However, the calculation for the correlation coefficient of two vectors is quite simple:
Applying that here:
def vec_corrcoef(X, y, axis=1):
Xm = np.mean(X, axis=axis, keepdims=True)
ym = np.mean(y)
n = np.sum((X - Xm) * (y - ym), axis=axis)
d = np.sqrt(np.sum((X - Xm)**2, axis=axis) * np.sum((y - ym)**2))
return n / d
Now, call this function with our array and arange:
cc = vec_corrcoef(swindow, np.arange(length))
which gives the desired result:
array([ 0.60697698, 0.95894955, 0.98 , 0.3279521 , -0.28709766,
-0.61035663, -0.31390158, -0.17995394, -0.80041656, -0.78192905,
-0.84702587, -0.81091772, -0.82464375, -0.86892667, -0.28347335,
0.56568542, 0.86304424, 0.64326752, 0.45374261, 0.38135638])
To get your x, just set the appropriate indices of a zeros array of the correct size.
Note: I think your x should contain nonzero values starting at the 4 index (because that's where the sliding window is full) instead of starting at index 5.
x = np.zeros(data.shape)
x[-len(cc):] = cc
If you are sure that your values should start at the index 5, then you can do:
x = np.zeros(data.shape)
x[length:] = cc[:-1] # Ignore the last value in cc
Comparing the runtimes of your original approach with those suggested in the answers here:
f_OP_loopy is your approach, which implements a sliding window using a loop
f_PH_numpy is my approach, which uses the sliding_window_view and the vectorized function for row-wise calculation of the vector correlation coefficient
f_RA_numpy is Rontogiannis's approach, which tiles the arange, calculates the correlation coefficient for the entire matrices, and only selects the first len(data) - length rows of the last column
f_RA_recur is Rontogiannis's recursive approach, but I didn't time this because it misses out on the last correlation coefficient.
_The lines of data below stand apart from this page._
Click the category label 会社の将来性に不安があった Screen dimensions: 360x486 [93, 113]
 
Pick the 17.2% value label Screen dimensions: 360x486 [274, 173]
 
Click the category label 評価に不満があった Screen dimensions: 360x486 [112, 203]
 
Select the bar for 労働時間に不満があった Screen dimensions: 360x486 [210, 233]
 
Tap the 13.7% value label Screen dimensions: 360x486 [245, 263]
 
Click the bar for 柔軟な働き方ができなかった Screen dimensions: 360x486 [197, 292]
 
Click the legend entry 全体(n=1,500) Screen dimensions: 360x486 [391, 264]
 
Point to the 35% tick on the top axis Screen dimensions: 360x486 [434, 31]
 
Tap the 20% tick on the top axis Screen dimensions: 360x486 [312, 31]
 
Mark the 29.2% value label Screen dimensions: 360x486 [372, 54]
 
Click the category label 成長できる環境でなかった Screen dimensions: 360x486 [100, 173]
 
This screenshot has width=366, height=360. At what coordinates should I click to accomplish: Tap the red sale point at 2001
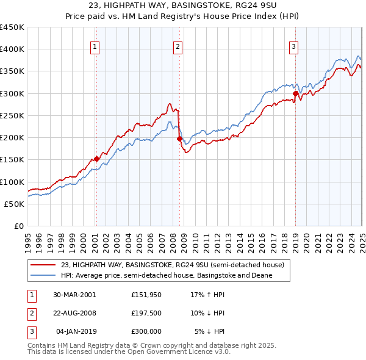96,159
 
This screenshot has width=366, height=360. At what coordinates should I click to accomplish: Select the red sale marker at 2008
180,139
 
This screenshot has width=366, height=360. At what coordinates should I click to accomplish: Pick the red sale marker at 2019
295,93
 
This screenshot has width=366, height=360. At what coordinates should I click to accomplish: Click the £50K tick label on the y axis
15,204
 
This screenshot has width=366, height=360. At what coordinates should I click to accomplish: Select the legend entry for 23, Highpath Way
172,265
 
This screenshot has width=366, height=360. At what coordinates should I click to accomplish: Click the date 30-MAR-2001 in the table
74,295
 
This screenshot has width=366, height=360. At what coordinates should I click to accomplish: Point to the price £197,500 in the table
146,313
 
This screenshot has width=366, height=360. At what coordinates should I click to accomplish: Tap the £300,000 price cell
146,331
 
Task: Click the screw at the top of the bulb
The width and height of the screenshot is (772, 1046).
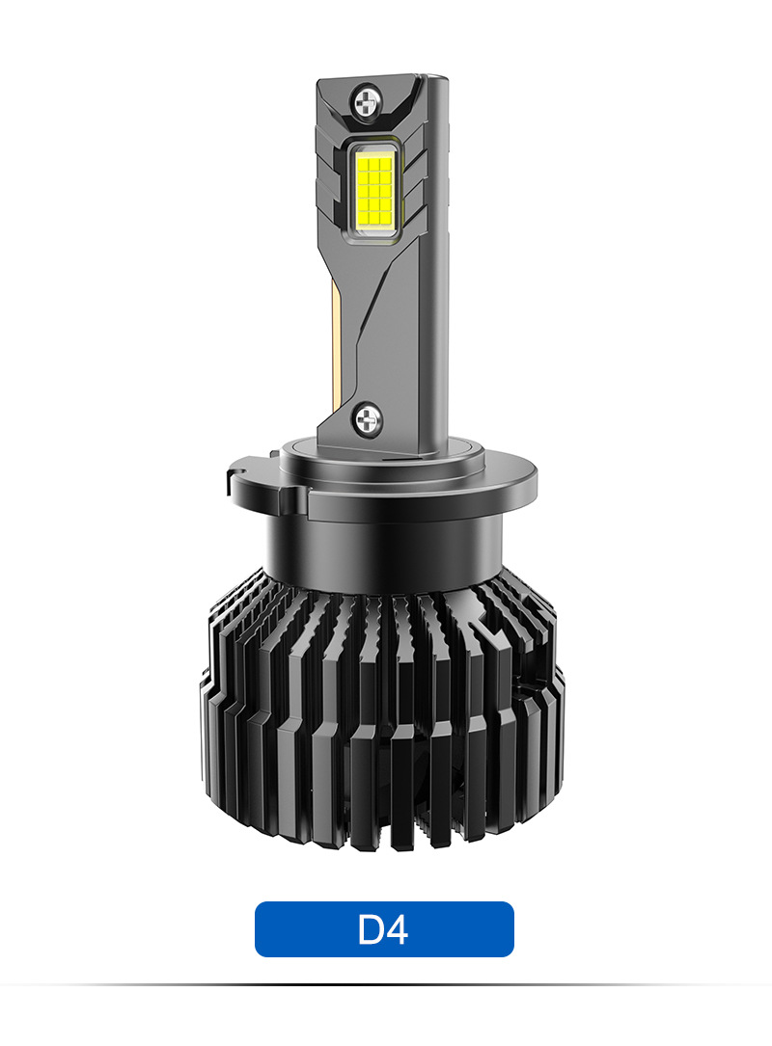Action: click(x=367, y=102)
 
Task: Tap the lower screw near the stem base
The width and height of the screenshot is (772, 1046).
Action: click(x=368, y=419)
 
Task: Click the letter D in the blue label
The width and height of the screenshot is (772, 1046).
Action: click(x=371, y=928)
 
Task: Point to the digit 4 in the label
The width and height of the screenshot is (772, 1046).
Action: click(x=397, y=928)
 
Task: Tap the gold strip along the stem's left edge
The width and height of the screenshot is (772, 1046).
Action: click(x=336, y=347)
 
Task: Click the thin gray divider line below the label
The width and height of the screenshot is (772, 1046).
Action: click(x=386, y=984)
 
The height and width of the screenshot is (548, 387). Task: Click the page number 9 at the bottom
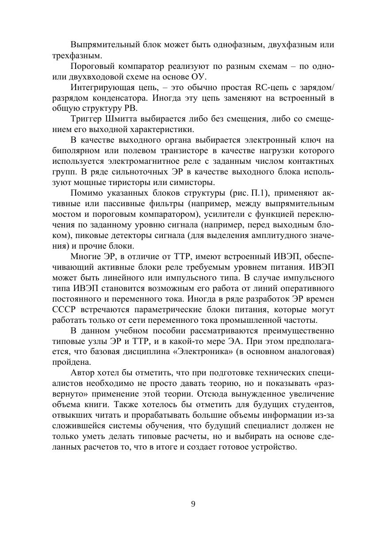[x=193, y=504]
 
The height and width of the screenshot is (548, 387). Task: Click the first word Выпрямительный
[x=98, y=45]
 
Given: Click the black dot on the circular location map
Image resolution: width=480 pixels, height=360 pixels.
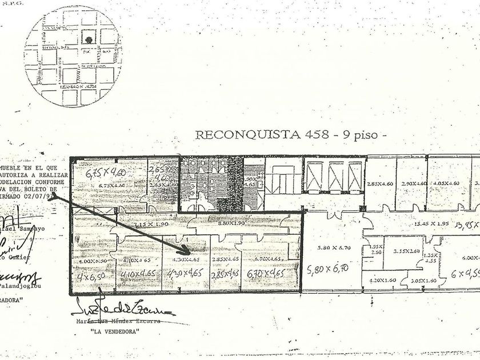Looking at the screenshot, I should [x=89, y=39].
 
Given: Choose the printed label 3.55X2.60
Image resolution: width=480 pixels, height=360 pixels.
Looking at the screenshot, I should [x=406, y=250].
Unsurprisingly, the numpy-only solution is faster than the loopy approach.
My numpy solution, which computes the row-wise correlation coefficient, is faster than that shown by Rontogiannis below, because the extra work involved in tiling the vector input and calculating the correlation of the entire matrix, only to discard the unwanted elements, is avoided by my approach.
As the input data size increases, this "extra work" in Rontogiannis's approach increases so much that its runtime is worse even than the loopy approach! I am unsure if this extra time is in the np.corrcoef calculation or in the np.tile operation.
Note: This plot was obtained on my 2.2GHz i7 Macbook Air with 8GB RAM, Python 3.10.7 and numpy 1.23.3. Similar results were obtained on Google Colab
If you're interested in the timing code, here it is:
import timeit
import numpy as np
from matplotlib import pyplot as plt
def time_funcs(funcs, sizes, arg_gen, N=20):
times = np.zeros((len(sizes), len(funcs)))
gdict = globals().copy()
for i, s in enumerate(sizes):
args = arg_gen(s)
print(args)
for j, f in enumerate(funcs):
gdict.update(locals())
try:
times[i, j] = timeit.timeit("f(*args)", globals=gdict, number=N) / N
print(f"{i}/{len(sizes)}, {j}/{len(funcs)}, {times[i, j]}")
except ValueError:
print(f"ERROR in {f}, with args=", *args)
return times
def plot_times(times, funcs):
fig, ax = plt.subplots()
for j, f in enumerate(funcs):
ax.plot(sizes, times[:, j], label=f.__name__)
ax.set_xlabel("Array size")
ax.set_ylabel("Time per function call (s)")
ax.set_xscale("log")
ax.set_yscale("log")
ax.legend()
ax.grid()
fig.tight_layout()
return fig, ax
#%%
def arg_gen(n):
return [np.random.randint(-100, 100, (n,)), 5]
#%%
def f_OP_loopy(data, length):
x = np.zeros_like(data).astype('float32')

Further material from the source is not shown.